TASK INPUT:
++++++++++++++++++++

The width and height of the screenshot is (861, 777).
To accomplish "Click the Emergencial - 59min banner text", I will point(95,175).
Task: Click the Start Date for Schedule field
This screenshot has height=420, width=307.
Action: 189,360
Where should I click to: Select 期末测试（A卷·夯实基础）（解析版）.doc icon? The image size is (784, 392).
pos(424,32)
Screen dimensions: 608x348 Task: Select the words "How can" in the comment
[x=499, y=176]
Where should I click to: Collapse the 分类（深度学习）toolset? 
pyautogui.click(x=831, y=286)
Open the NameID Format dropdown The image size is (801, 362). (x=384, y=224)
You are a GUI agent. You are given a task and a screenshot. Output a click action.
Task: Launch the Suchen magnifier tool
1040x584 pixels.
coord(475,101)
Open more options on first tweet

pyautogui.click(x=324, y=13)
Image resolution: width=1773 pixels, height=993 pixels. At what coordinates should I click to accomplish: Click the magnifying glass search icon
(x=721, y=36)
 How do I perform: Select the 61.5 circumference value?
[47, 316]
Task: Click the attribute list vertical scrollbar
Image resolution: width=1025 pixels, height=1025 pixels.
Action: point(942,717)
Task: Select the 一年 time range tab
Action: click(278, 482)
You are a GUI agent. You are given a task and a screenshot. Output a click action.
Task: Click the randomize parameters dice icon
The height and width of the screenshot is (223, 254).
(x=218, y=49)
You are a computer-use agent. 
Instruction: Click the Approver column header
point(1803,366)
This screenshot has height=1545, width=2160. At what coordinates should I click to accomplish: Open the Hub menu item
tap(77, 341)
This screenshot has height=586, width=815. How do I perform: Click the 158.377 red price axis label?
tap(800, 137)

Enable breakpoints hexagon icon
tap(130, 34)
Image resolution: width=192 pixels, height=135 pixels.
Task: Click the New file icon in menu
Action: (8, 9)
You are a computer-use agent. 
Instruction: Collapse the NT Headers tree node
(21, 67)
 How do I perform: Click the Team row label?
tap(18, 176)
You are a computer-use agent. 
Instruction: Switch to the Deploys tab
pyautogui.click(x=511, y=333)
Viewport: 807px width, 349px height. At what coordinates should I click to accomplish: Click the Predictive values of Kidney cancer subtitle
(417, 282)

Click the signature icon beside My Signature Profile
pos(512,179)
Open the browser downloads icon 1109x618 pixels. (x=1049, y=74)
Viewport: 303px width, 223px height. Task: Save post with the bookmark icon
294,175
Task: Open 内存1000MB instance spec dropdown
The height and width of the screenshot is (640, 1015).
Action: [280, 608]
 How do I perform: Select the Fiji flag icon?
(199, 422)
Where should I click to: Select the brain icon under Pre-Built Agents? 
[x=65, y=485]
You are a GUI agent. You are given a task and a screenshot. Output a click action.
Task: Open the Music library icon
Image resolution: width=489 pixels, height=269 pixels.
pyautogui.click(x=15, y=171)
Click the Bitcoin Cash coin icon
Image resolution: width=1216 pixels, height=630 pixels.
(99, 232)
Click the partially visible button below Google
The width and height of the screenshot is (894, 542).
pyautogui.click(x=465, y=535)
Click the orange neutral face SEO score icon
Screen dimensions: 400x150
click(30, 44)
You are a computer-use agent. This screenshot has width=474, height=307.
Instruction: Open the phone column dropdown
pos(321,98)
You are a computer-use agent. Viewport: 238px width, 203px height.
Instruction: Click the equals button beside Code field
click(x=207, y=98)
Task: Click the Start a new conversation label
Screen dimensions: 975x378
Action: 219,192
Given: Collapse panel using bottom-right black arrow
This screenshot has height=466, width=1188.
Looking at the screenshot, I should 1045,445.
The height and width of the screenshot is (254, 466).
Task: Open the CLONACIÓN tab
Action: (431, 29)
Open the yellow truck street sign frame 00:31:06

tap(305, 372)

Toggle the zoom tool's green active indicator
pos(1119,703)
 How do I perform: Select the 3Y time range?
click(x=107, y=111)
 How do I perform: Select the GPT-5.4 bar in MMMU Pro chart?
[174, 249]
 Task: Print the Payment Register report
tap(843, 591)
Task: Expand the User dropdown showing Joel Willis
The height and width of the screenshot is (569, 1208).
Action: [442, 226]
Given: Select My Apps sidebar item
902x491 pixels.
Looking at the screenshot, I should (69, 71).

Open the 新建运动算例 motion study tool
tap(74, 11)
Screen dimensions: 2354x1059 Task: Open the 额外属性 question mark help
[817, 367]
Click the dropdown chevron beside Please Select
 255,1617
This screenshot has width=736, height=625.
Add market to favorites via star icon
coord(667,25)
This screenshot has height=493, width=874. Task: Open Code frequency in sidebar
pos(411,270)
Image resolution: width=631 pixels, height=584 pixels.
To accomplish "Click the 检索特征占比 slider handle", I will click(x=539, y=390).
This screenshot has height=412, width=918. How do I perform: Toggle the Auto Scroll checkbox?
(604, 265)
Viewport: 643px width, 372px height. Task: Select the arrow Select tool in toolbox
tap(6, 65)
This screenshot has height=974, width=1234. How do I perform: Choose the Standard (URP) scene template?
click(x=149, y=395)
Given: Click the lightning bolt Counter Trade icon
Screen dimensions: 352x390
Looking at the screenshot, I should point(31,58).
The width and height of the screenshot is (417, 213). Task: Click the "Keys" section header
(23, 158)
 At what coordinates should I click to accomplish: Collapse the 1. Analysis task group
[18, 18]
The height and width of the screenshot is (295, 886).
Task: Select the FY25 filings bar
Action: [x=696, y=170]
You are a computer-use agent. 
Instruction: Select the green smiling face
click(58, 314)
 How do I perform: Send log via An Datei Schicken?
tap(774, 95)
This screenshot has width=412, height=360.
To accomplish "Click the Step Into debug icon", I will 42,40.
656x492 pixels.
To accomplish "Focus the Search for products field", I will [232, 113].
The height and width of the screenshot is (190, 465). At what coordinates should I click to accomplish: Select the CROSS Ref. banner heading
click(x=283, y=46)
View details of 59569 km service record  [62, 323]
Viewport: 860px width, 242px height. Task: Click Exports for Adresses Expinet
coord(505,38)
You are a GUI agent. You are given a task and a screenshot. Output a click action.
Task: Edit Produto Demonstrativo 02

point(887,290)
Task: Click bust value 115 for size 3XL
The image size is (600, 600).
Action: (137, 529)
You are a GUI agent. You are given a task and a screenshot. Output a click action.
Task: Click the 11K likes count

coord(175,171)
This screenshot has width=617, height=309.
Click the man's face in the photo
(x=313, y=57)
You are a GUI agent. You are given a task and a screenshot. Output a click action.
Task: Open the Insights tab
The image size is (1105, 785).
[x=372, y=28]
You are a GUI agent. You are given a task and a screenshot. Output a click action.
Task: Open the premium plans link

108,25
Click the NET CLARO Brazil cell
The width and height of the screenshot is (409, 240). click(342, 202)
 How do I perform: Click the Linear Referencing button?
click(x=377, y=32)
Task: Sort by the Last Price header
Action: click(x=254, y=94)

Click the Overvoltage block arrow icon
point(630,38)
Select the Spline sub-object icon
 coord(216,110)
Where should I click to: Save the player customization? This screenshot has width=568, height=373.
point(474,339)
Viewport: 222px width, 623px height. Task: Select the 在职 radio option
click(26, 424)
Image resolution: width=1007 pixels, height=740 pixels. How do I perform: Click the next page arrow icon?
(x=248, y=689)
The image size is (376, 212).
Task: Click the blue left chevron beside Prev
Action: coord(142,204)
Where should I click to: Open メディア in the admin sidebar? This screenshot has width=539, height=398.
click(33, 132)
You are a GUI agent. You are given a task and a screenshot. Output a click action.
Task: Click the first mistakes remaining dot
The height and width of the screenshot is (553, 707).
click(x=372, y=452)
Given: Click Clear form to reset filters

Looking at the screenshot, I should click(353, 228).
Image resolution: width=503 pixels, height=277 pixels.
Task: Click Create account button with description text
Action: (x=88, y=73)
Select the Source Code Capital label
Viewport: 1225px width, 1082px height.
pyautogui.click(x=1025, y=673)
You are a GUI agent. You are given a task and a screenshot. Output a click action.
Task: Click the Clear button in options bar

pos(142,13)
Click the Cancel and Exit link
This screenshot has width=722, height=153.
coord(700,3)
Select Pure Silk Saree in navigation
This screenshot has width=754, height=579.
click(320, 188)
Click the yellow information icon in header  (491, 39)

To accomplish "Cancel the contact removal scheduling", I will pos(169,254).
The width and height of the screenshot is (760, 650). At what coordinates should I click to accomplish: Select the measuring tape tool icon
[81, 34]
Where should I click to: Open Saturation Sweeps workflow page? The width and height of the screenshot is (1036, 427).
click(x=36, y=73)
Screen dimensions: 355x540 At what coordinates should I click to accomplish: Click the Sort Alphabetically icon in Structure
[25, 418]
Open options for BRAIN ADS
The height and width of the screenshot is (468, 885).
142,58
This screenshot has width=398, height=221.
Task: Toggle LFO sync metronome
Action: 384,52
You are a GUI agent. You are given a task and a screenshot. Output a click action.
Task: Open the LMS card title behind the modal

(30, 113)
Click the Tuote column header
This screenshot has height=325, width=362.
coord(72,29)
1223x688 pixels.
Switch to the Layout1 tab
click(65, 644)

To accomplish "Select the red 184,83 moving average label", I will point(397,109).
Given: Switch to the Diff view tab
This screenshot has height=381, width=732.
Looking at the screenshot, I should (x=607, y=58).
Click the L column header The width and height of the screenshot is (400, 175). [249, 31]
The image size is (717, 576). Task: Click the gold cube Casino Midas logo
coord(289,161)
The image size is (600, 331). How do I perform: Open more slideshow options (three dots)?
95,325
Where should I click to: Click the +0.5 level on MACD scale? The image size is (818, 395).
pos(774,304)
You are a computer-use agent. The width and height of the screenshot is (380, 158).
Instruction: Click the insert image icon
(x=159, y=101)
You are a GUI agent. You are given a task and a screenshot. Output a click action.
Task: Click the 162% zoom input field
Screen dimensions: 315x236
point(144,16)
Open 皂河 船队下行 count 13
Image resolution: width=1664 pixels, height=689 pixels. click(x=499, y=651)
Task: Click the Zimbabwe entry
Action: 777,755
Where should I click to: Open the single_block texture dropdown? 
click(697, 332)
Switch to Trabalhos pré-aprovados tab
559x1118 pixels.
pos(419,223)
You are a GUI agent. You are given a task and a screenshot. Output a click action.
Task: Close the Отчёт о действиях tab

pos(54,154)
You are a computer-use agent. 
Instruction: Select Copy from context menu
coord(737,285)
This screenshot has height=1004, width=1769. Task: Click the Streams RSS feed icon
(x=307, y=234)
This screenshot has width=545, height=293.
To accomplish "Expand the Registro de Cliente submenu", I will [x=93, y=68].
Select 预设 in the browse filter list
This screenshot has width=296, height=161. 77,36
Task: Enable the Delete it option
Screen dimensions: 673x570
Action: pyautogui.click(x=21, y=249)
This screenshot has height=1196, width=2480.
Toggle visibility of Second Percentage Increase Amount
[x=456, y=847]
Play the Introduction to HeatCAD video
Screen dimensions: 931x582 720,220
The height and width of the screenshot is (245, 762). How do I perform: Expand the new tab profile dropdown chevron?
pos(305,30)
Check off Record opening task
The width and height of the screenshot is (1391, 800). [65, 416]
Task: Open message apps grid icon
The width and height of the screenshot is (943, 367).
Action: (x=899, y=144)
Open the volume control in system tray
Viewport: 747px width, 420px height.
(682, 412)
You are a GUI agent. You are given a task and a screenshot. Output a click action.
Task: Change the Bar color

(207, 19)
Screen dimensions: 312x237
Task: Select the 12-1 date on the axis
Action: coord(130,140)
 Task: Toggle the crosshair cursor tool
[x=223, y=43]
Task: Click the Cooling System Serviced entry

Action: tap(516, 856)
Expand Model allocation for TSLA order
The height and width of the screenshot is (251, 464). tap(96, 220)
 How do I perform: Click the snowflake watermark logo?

++++++++++++++++++++

WHAT YOU SHOULD DO: Could you rewrite the lines above as a Markdown table with the columns Row and Line, from the first line through the line containing "pyautogui.click(x=324, y=13)" (both included)? Number each row and leave out blank lines.

SOLUTION:
| Row | Line |
|---|---|
| 1 | The width and height of the screenshot is (861, 777). |
| 2 | To accomplish "Click the Emergencial - 59min banner text", I will point(95,175). |
| 3 | Task: Click the Start Date for Schedule field |
| 4 | This screenshot has height=420, width=307. |
| 5 | Action: 189,360 |
| 6 | Where should I click to: Select 期末测试（A卷·夯实基础）（解析版）.doc icon? The image size is (784, 392). |
| 7 | pos(424,32) |
| 8 | Screen dimensions: 608x348 Task: Select the words "How can" in the comment |
| 9 | [x=499, y=176] |
| 10 | Where should I click to: Collapse the 分类（深度学习）toolset?  |
| 11 | pyautogui.click(x=831, y=286) |
| 12 | Open the NameID Format dropdown The image size is (801, 362). (x=384, y=224) |
| 13 | You are a GUI agent. You are given a task and a screenshot. Output a click action. |
| 14 | Task: Launch the Suchen magnifier tool |
| 15 | 1040x584 pixels. |
| 16 | coord(475,101) |
| 17 | Open more options on first tweet |
| 18 | pyautogui.click(x=324, y=13) |